How Emotional Traumas Affect the Children

traumas

Everyone talks about the foster parents. We admire their strength, their heroic gestures and kind heart. They deserve all these lovely things as they try and make the difference in the lives of the children. But we often forget about the children who are actually involved in the scenario. They are the main victims of the situation they never asked for. They are the survivors and the fighters.

They experience traumas at the very early stage of life. They are helpless when they are not able to help their parents. They see their parents go through a very bad phase in life; some see them fighting diseases and for their life, some see them struggling for finding jobs, being cashless and being unable to feed their children, some go through the physical and emotional abuse by their parents, some might have to watch their parents drenched in the addiction of drugs. Dealing with parents who are involved in theft or addicted to drugs has the most negative impact on the children. Children have to act grown up at their age of innocence and handle their parents like they are older than them.

Moreover, children do not even get a say in any of this. The court decides the fate of their children when their parents are not around or when they are not in the mental and physical health to handle the children. The court then sends the child to a child care institution or to foster homes. In some of the cases, children are not even allowed to meet their birth parents.  

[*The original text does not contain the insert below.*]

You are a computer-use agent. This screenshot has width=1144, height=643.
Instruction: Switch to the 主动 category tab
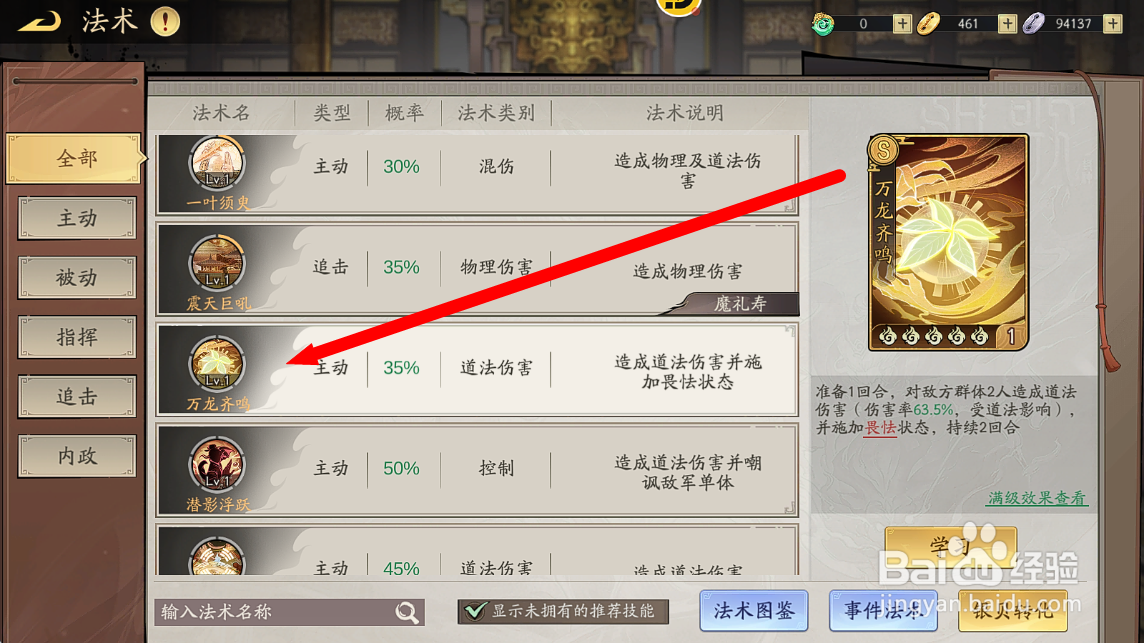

Below are few of the emotional and mental changes that children go through during the traumas and horrific incidents in their lives and when they go their foster homes:

  1. Constant fear: Foster kids live in the constant fear of loss and damage in their lives. They feel as if their whole life is in jeopardyand nothing they do or say will stabilize it. The first fear arises when they have to depart from their families. The thought of living without their birth family will terrify anyone. The option of foster care provides them with a very safe and healthy environment. Companies like https://perpetualfostering.co.uk/ make sure that every foster family treat the children properly with care and fulfill their basic needs. But the children still need time to open up and express themselves in front of the foster families. They are conscious of what they speak or how they live because of the idea of switching foster homes also terrifies them. This fear is settled among them for their whole lifetime.  
  2. More responsibility: These little souls have to shoulder responsibility at a very early age. Once they are on their own, they have to take care of themselves and their siblings. Getting education along with taking care of them is a big task. At the age where their only work is to play and complete their homework, they have to deal with court hearings and emotional traumas. Although foster parents try their best to lessen their burden and bring back the joy in their lives. As much as they try and let go of the worries, they again have to bear the court hearings and take care of their parents. Worry and responsibility become a permanent part of their life. 
  3. Prepared: These constant worries, uncertainties, and responsibilities make a child stronger and prepared to face anything in life. When a person has seen and been through so much at an early stage, he is not affected by petty problems in life. A tough person knows that he has nothing to lose, and is strong enough to make it through the worst of times. The possibility of losing a relationship, the fear of getting a perfect job is things slowly become their strength and not weakness. With what they have seen in their childhood, they thrive to be the perfect parents to their own children and do everything they can to give them an innocent and comfortable childhood which they did not have.  
  4. Guarded: Although it is good to become a strong person who is self-dependent; but these children become guarded in the process of getting stronger. They are scared to express themselves in front of anyone, even in front of their closest family members. They get the habit of not revealing their identity and true emotions even in front of their spouses and children. Switching homes make them hold their defense up and not share their experiences and feelings, even if they get wonderful foster parents who treat them as their own.